Hearing reveals rift in county
by Beecher Threatt and Bill Tiedje
After 12 hours over three nights of passionate speeches for and against the proposed visual impact amendments, the Board of County Commissioners closed the verbal public comment period Tuesday night. Written comments will be accepted until Aug. 20 at 5 p.m., and the public hearing was continued to Sept. 24, when commissioners will begin their deliberations.
The six week delay is to give the board clerk time to transcribe minutes of the marathon public comment sessions and to give commissioners time to absorb the voluminous record that includes the planning commission's report and materials from its work sessions, minutes of the planning commission public hearing, staff reports and public comment.

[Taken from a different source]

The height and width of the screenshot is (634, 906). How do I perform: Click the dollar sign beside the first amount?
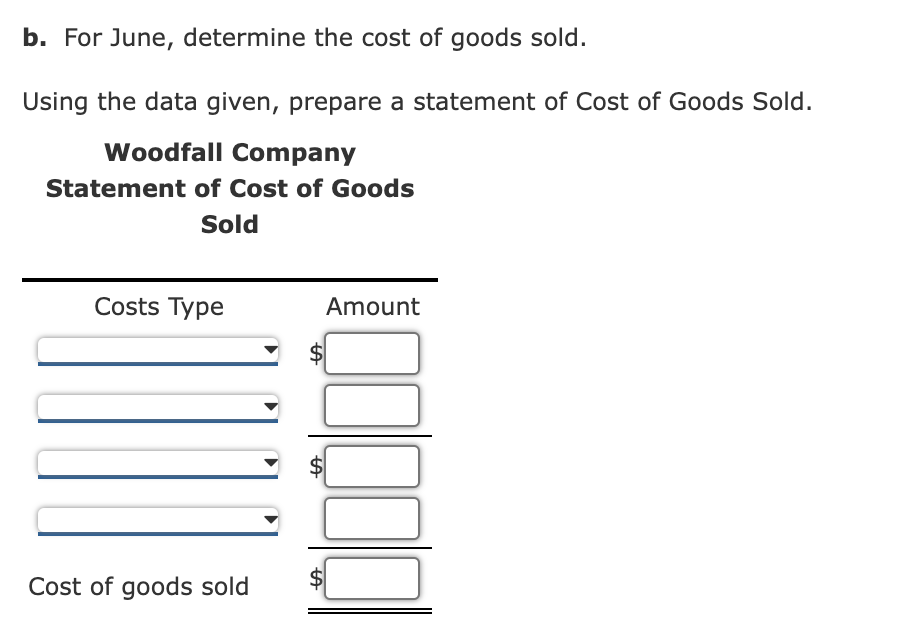pyautogui.click(x=313, y=352)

On Tuesday night, the most strident voices were in opposition to the proposed changes to section 9, Visual Impact Review, of the county land use code. The planning commission drafted the proposal over two years at the direction of the 2010 BOCC and in March sent it up for approval after a public hearing.
Over the three four-hour sessions, County Commissioners Mike Fedel, Lynn Padgett and Don Batchelder listened to public comments and occasionally asked questions to clarify some of the remarks.
The three sessions, held Aug. 7, 8 and 13, attracted 75 to 150 residents each night.
Those in favor of the changes argued that the amendments would keep the county as it is and protect it from unfettered development that has plagued other areas.
Some speakers criticized the proposal as coming from "newcomers" and "elitists" who want to change the county and "turn it into Telluride." One speaker claimed proponents were "gate closers" who moved here and then wanted to shut others out.
Ridgway resident Paula James, speaking to elitism, said, "It comes in many forms. If you think that because you are born here only you have the right to make decisions, that is elitism."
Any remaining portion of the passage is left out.